I have started checking the proxies from TLS_termination_proxy list (archived list 1, 2) (Nginx, stunnel, Hiawatha, Caddy, Apache and Squid) for Windows. Nginx seems to be able to do that. stunnel is only for 64-bit (there are 32-bit builds too).

2
  • Nginx reverse proxy?
    – Daniel
    Sep 30, 2019 at 2:54
  • @Daniel Could you post sample config of what you have in mind? Most examples are for converting https request to one known http backend (like chase-seibert.github.io/blog/2011/12/21/…), I want the opposite - proxy listens on http and "converts" http browser request to https, then returns received https response to browser by http (only proxy handles https connections, browser communicates to proxy only by http). It's not simple redirect to one target (unless redirect in Nginx doesn't cause change of protocol for browser?).
    – MarMi00
    Sep 30, 2019 at 15:24

3 Answers 3

6

Any of the following projects would work in your case.

  1. OldSSL Proxy—SSL/TLS (HTTPS) proxy server for outdated operating systems like Windows XP
  2. mitmproxy-oldssl—Docker image of mitmproxy with OpenSSL reconfigured to enable SSLv3; can be configured to act as an SSL downgrade proxy for old machines
  3. WebOne—HTTP 1.x proxy that makes old web browsers usable again in the Web 2.0 world.
2
  • 1
    Thanks. The first two require that the (old) browser supported a proxy and the SSL3, the WebOne seems to be the most advanced for my purposes (supports very old browsers without SSL and proxy support) - can convert graphics and videos, has an archive.org support, and can modify web page contents (according to the documentation).
    – MarMi00
    Mar 2, 2021 at 22:32
  • Confirmed, WebOne works on old Sony PRS-T3 e-reader browser.
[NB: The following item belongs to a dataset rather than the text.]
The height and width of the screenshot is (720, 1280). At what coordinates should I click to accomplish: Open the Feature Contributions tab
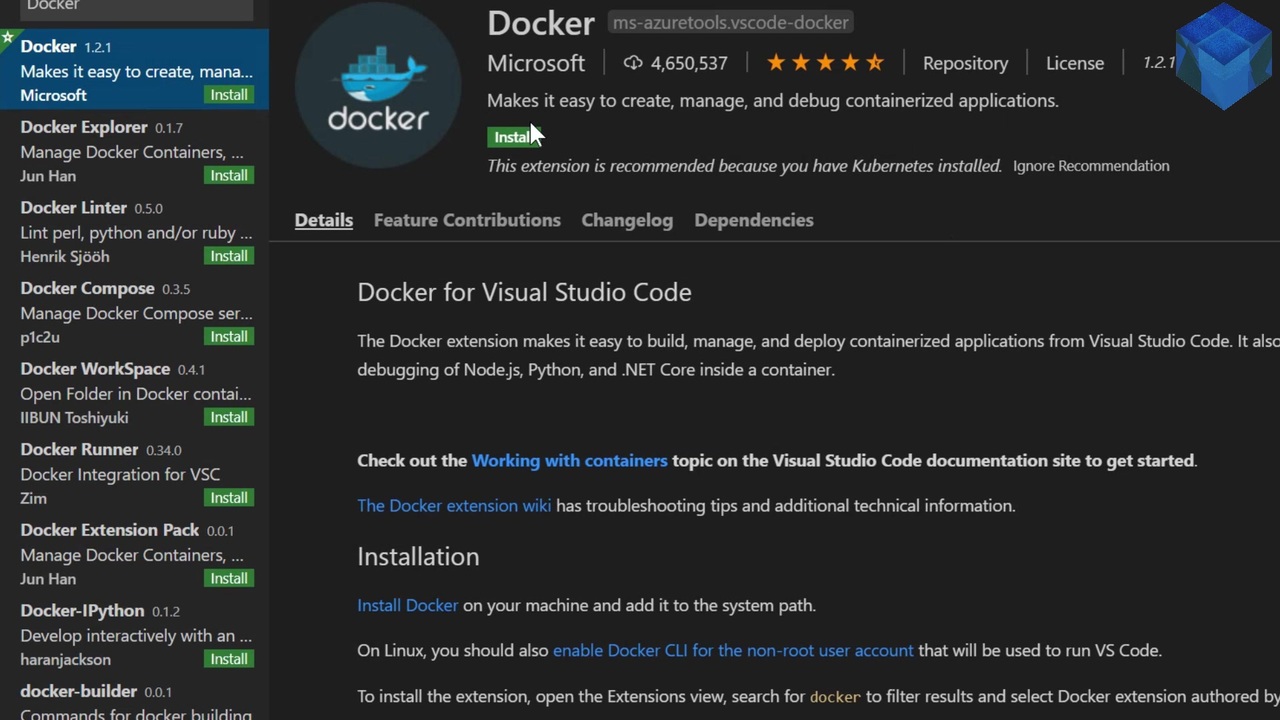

Thanks a bunch!
    – Altair7852
    Nov 27, 2021 at 18:01
2

Use Nginx as a reverse proxy for all requested domains.

server {
  # default_server not needed if its first server in config
  listen 80 default_server;
  location / {
    # x.x.x.x - IP address of DNS server
    resolver x.x.x.x;
    # port may be omitted
    proxy_pass https://$host:443;
  }
}

You also most likely will want to take care of hard-coded urls for scripts/images (and others) by modifying pages (Modify HTML pages returned by nginx reverse proxy), or by adding additional server for ssl request (if browser supports https protocol).

10
  • Tested on http:// google.pl, result: 502 Bad Gateway, error: *10 no resolver defined to resolve www.google.pl, client: 127.0.0.1, server: , request: "GET http:// www.google.pl/ HTTP/1.1", host: "www.google.pl"
    – MarMi00
    Sep 30, 2019 at 16:57
  • Solved above - "resolver x.x.x.x;" is needed. Also redirection protection is needed (for example for http:// request.urih.com which sends 301 Moved Permanently)
    – MarMi00
    Sep 30, 2019 at 17:26
  • Maybe you can edit the answer to include your changes.
    – Daniel
    Sep 30, 2019 at 18:02
  • I guess that https server is also needed, for scripts with https adress in script tag (like for http:// worldwideweb.cern.ch/browser). Something like this: ``` server { listen 443 ssl default_server; ssl_certificate cert.pem; ssl_certificate_key cert.key; #... location / { # x.x.x.x - ip of DNS server resolver x.x.x.x; proxy_pass http://$host:80; } } ```
    – MarMi00
    Sep 30, 2019 at 19:06
  • Or modify the page on the fly (serverfault.com/questions/713148/…).
    – MarMi00
    Sep 30, 2019 at 19:36
0

Nginx as an url proxy (in form of http://localhost/proxy/?u=url_to_process), for browsers without proxy support (tested in Mosaic 1.0 and Cello from 1993 on Windows [Cello doesn't recognize localhost, you must use 127.0.0.1 instead]):

server {
    listen       80;

    # dns server
    resolver x.x.x.x;

    location /proxy {
        #is ending slash missing? (avoid redirection)
        #**TODO**: handle file url
        if ($arg_u !~ /$) {
            set $slash "/";
        }

        proxy_pass $arg_u$slash;

        #handle eventual redirection to https
        set $url_proxy http://localhost/proxy/?u=;
        proxy_redirect ~^(https://.+) $url_proxy$1;
    }
}

This allows to display single page passed in parameter u (example: http://localhost/proxy/?u=http://www.aliweb.com). In some cases, passing http page (theoretically supported by browser) by proxy can result in better parsing of that page by browser. In other cases it can cause a browser crash. Page modification is needed in order to freely browse a site.